Banda Aceh Brasnews.net –Setiap tahun, tepat pada 15 Agustus, Aceh mengenang peristiwa penting dalam sejarahnya, sebuah titik balik dari derap konflik menuju pelukan damai. Hari Damai Aceh bukan sekadar peringatan, melainkan lentera yang terus menyala dari jantung sejarah, menuntun langkah menuju masa depan yang lebih bersinar.
Bagi Drs. Isa Alima, Ketua Patriot Bela Nusantara (PBN) sekaligus Ketua Asosiasi pers nasional dari ASWIN, Hari Damai adalah waktu paling tepat untuk memperkenalkan wajah baru Aceh kepada dunia. Aceh hari ini, katanya, bukan lagi tanah yang dicitrakan dengan konflik, tapi negeri yang damai, memesona, dan terbuka bagi siapa pun yang ingin datang dan menyapa.
> “Hari Damai adalah cermin bahwa Aceh telah bangkit. Bukan hanya dari luka, tapi juga dari stigma. Ini adalah momentum strategis untuk menampilkan Aceh sebagai daerah wisata yang bersahabat, berbudaya, dan berkelas dunia,” ujar Isa Alima, Minggu (3/8).
Aceh kini tampil dalam wajah yang menyejukkan: pantai-pantai yang perawan, pegunungan sunyi yang menenangkan, desa-desa adat yang bersahabat, dan jejak peradaban Islam yang tetap terjaga. Dari Sabang hingga Singkil, dari pantai barat hingga dataran tinggi Gayo, kedamaian telah menjelma menjadi kekuatan wisata yang tidak dimiliki daerah lain.

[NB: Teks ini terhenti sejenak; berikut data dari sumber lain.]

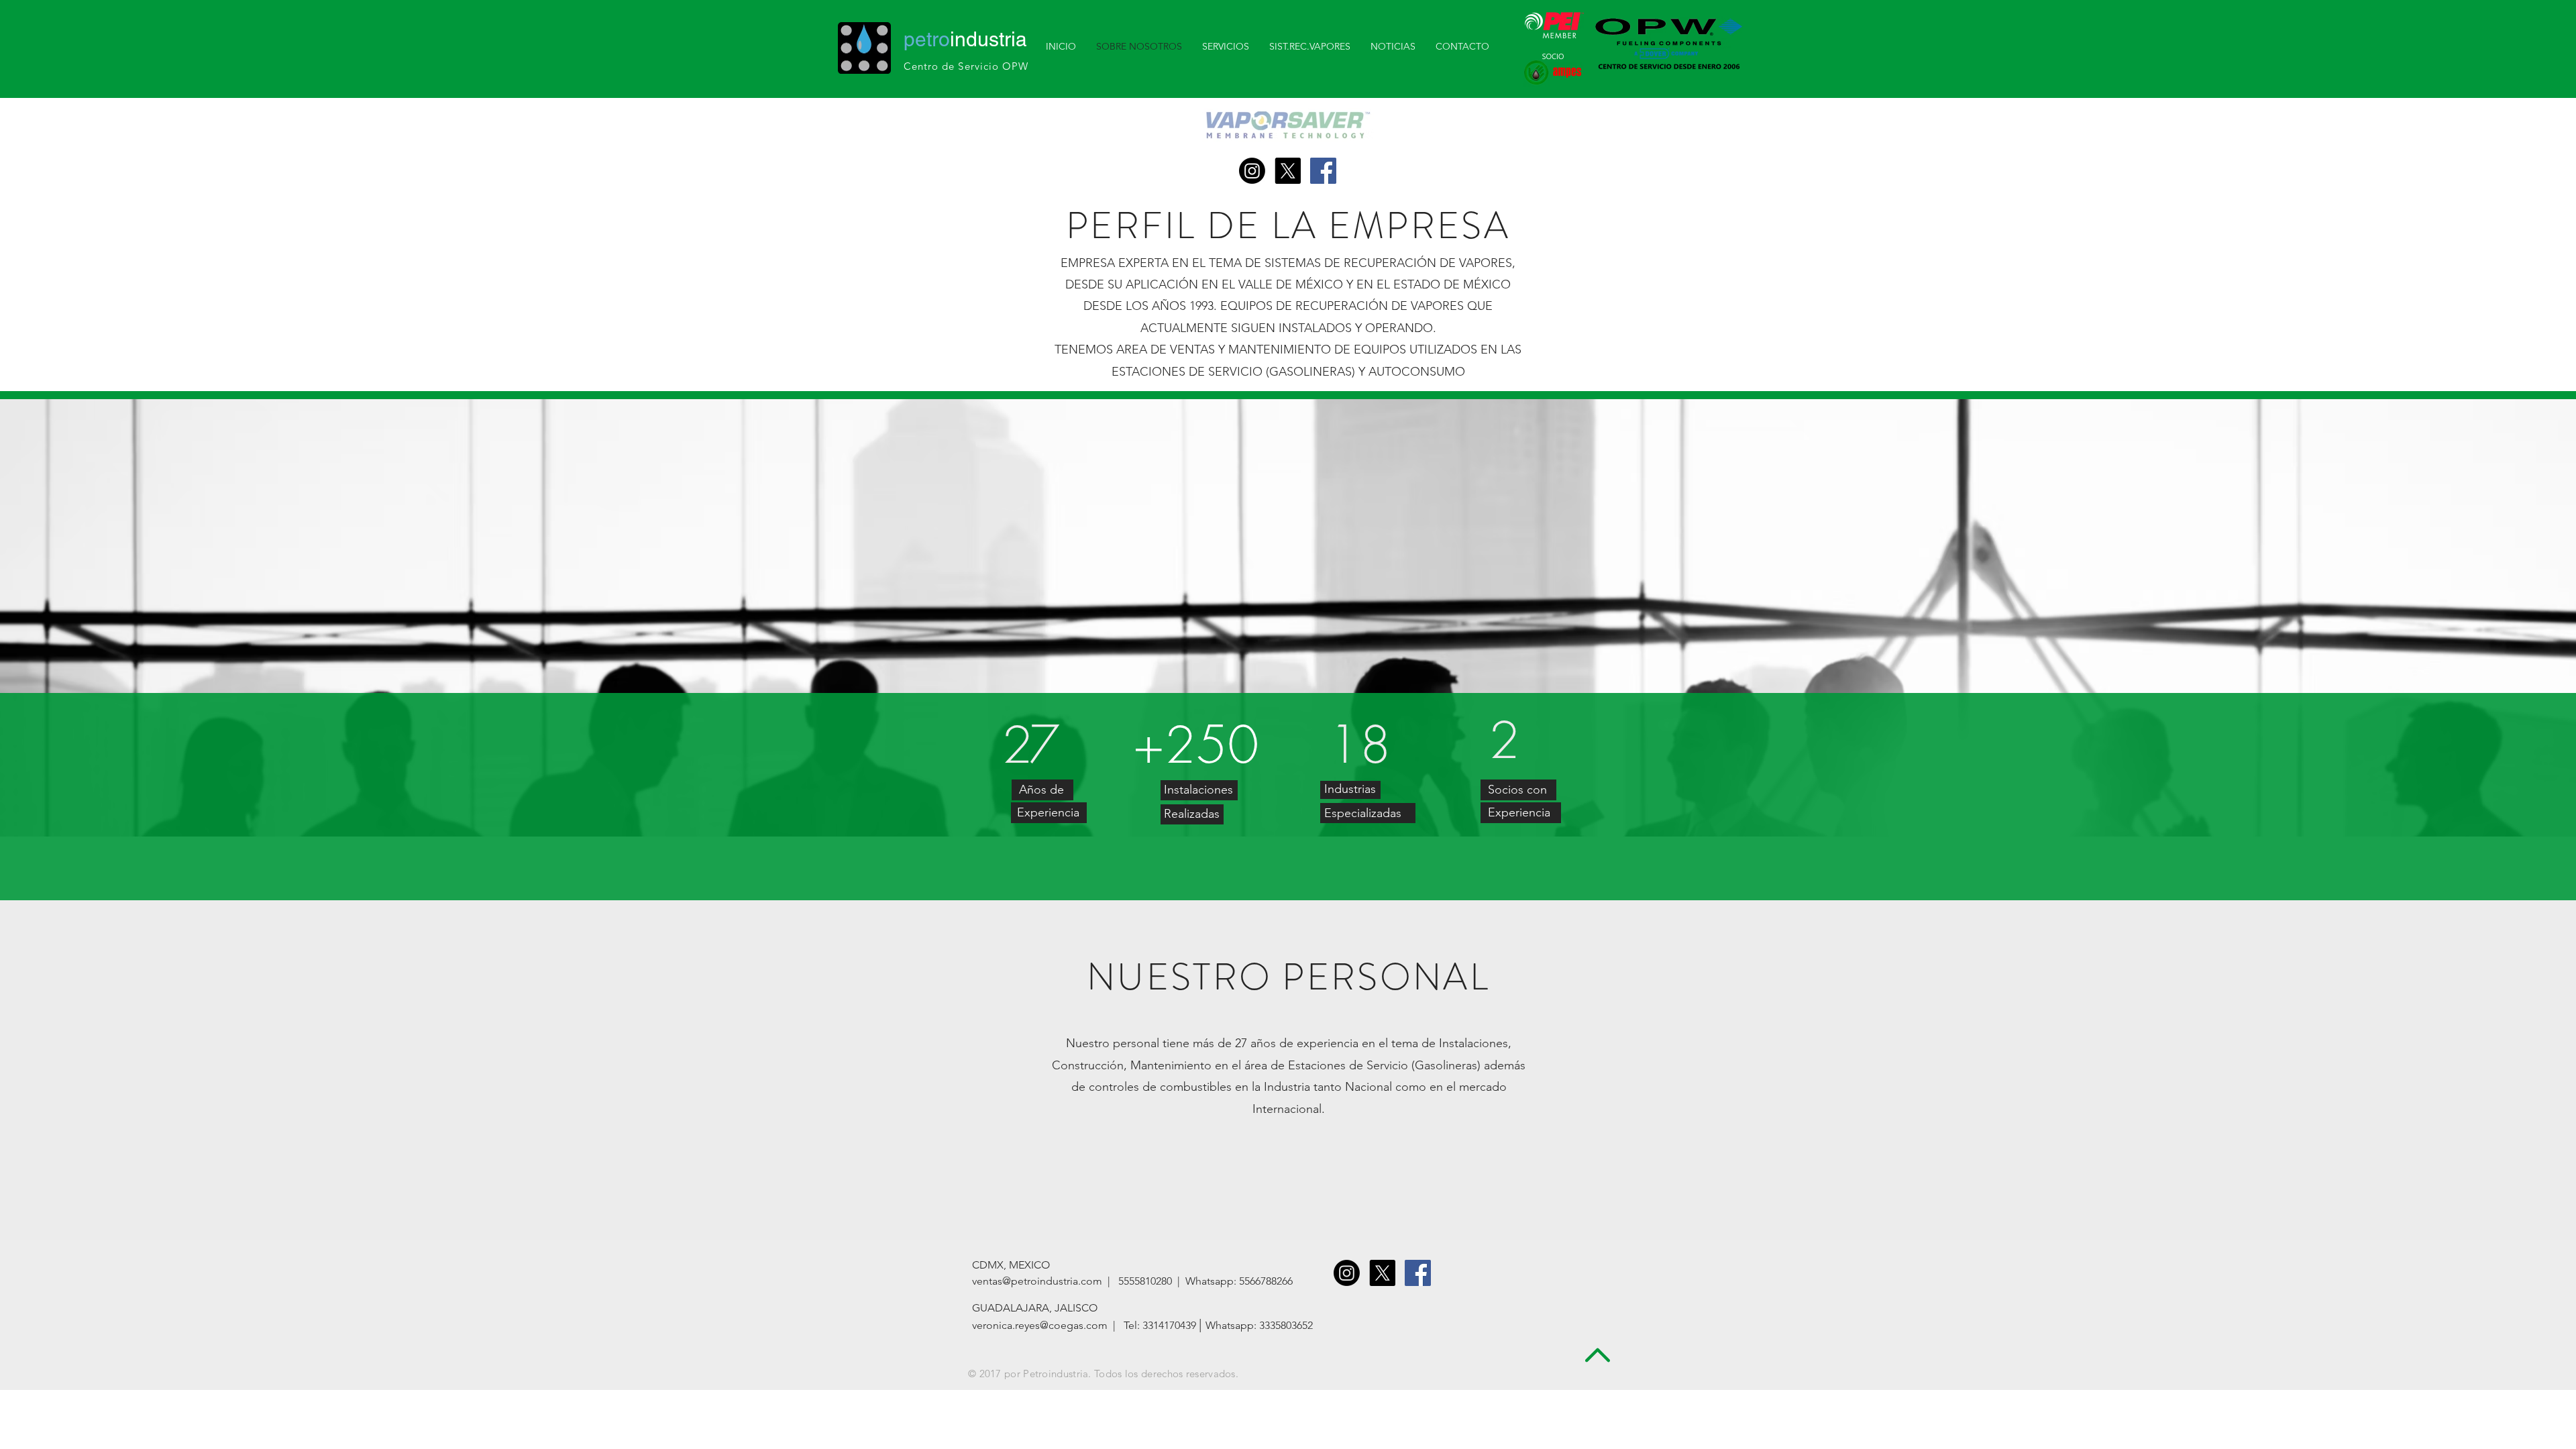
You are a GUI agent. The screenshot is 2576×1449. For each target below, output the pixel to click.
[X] (1288, 171)
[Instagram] (1252, 171)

> “Citra Aceh tidak boleh lagi dikurung oleh masa lalu. Dunia perlu tahu bahwa Aceh hari ini adalah tempat yang aman, bersih, menawan, dan terbuka. Hari Damai harus menjadi titik tolak promosi wisata Aceh ke pentas nasional dan internasional,” lanjutnya.
Isa Alima juga mengusulkan agar Hari Damai dijadikan bagian dari kalender pariwisata tahunan Aceh, melalui festival budaya, ekspedisi sejarah, hingga wisata religi yang menggugah. Menurutnya, damai tidak hanya dirayakan dengan simbol, tapi harus dihidupkan melalui gerakan bersama untuk masa depan yang lebih bermakna.
> “Dulu, Aceh dikenal karena perlawanan. Hari ini, biarlah Aceh dikenang karena keindahan dan kedamaiannya.”
Saat dunia mencari tempat yang otentik dan damai, Aceh menyodorkan dirinya, dengan segala pesonanya, dengan semangat barunya. Inilah waktu yang tepat untuk membuka pintu, menyambut dunia, dan membiarkan Aceh bersinar kembali, bukan karena sejarah yang getir, tapi karena masa depan yang indah.